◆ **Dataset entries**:
↓
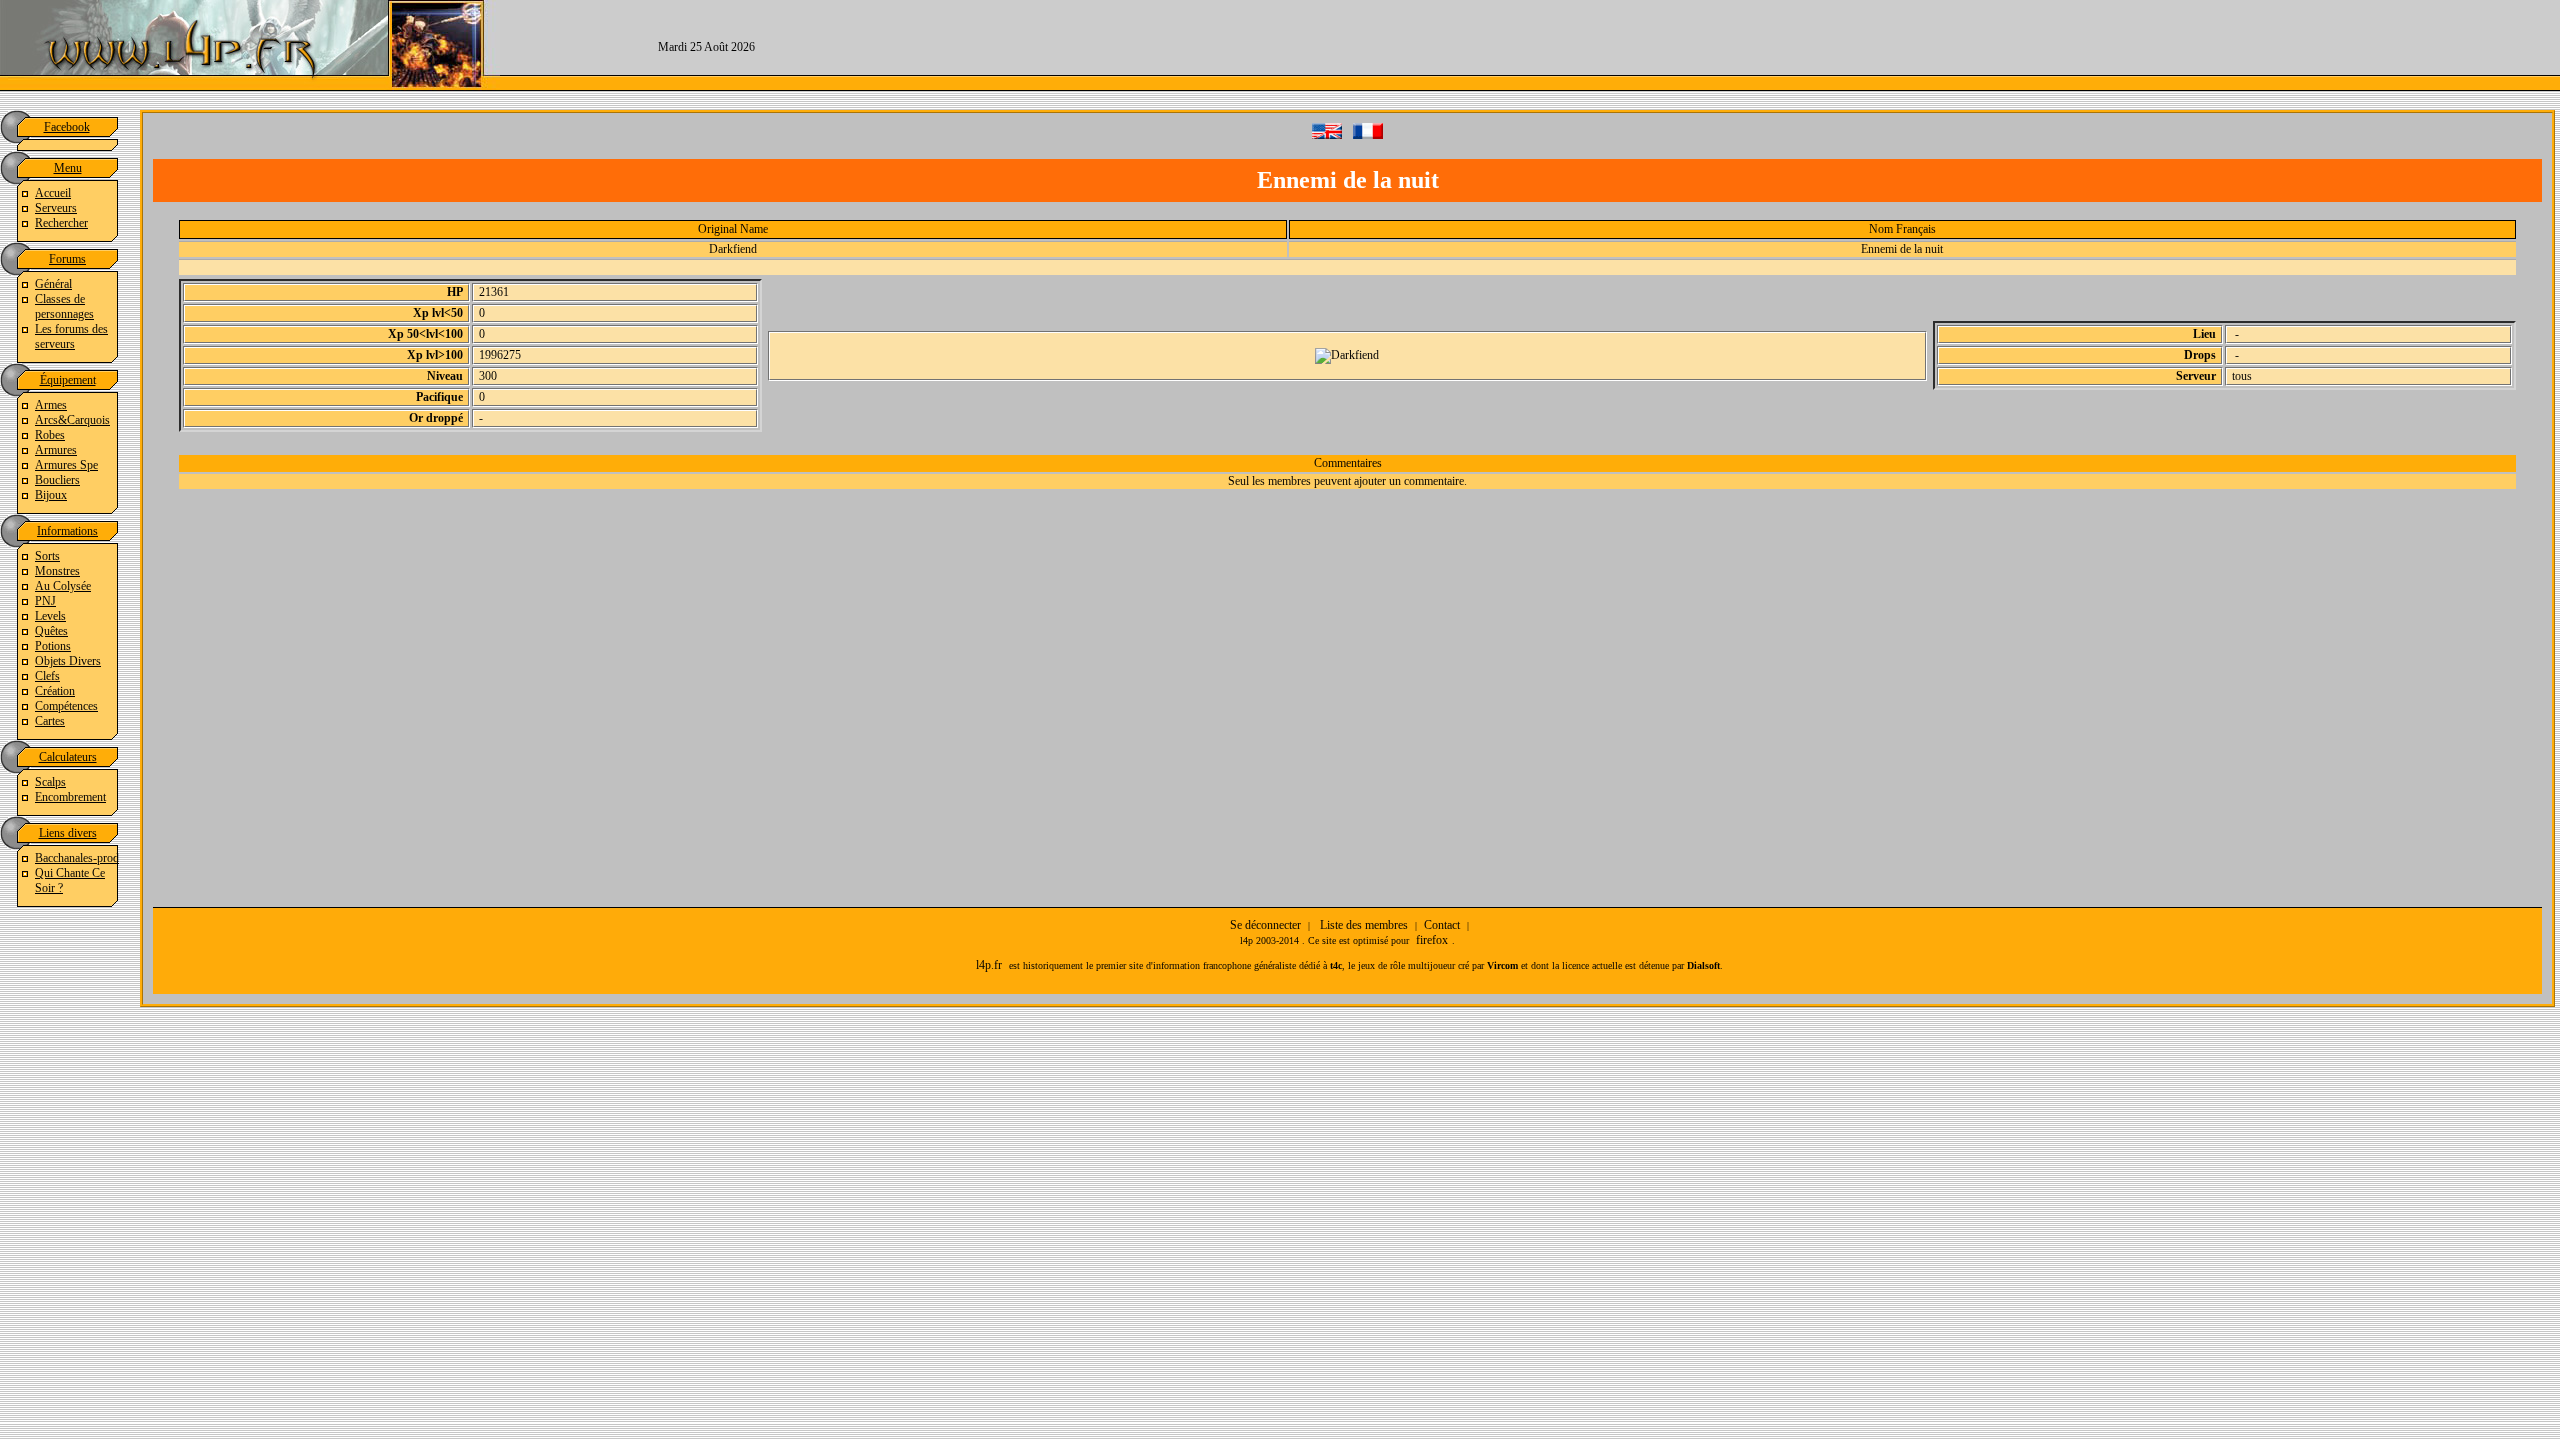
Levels (50, 616)
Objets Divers (68, 661)
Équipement (68, 380)
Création (55, 691)
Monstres (57, 571)
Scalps (50, 782)
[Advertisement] (1736, 45)
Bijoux (51, 495)
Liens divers (68, 833)
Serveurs (56, 208)
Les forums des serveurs (71, 336)
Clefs (47, 676)
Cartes (50, 721)
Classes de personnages (64, 306)
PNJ (45, 601)
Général (53, 284)
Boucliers (57, 480)
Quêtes (51, 631)
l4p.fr (989, 965)
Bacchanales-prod (77, 858)
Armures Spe (66, 465)
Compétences (66, 706)
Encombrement (70, 797)
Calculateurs (68, 757)
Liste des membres (1364, 925)
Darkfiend (733, 249)
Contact (1442, 925)
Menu (68, 168)
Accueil (53, 193)
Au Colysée (63, 586)
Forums (67, 259)
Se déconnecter (1265, 925)
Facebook (67, 127)
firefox (1432, 940)
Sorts (47, 556)
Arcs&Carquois (72, 420)
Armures (56, 450)
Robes (50, 435)
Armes (51, 405)
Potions (53, 646)
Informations (67, 531)
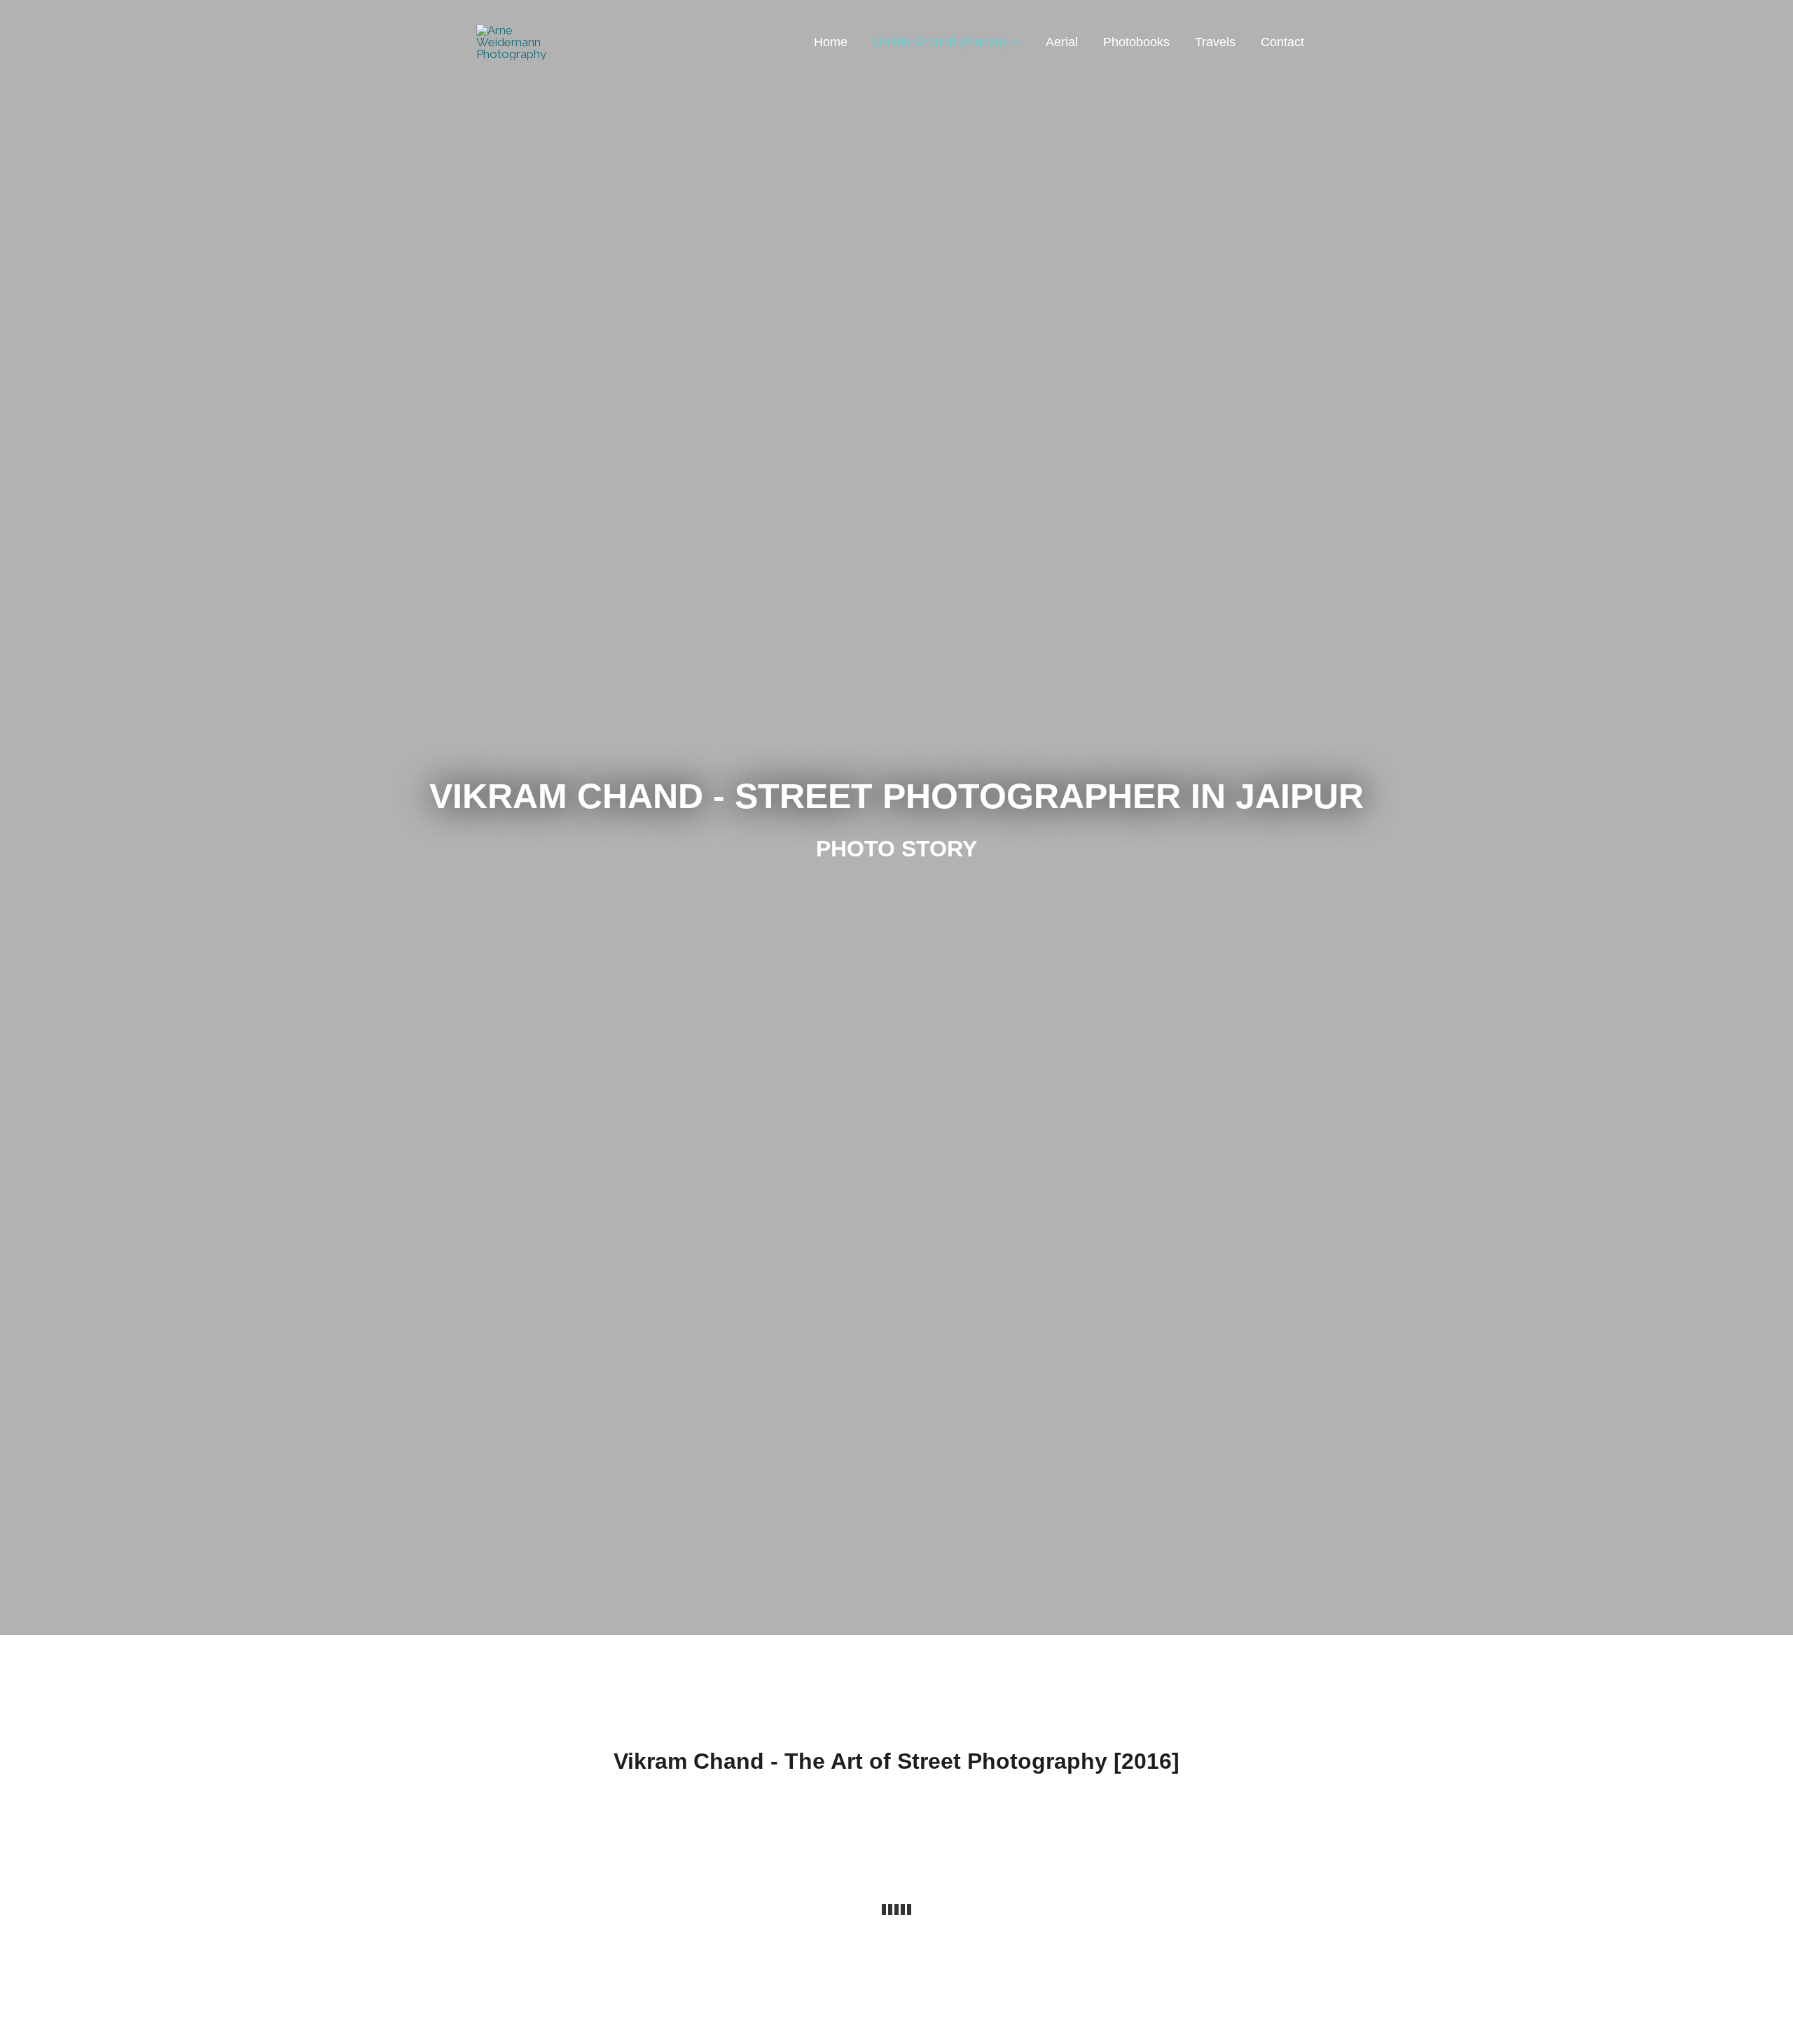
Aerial (1062, 42)
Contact (1282, 42)
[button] (1013, 42)
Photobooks (1136, 42)
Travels (1215, 42)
↑
◆ **Exercise objective**: Only the lines from the one with "Informations (67, 531)" through the end of the data, both ends included, should be written out exactly, and no pictures should appear.

◆ **Answer box**:
Informations (67, 531)
Aerial (1062, 42)
Contact (1282, 42)
[button] (1013, 42)
Photobooks (1136, 42)
Travels (1215, 42)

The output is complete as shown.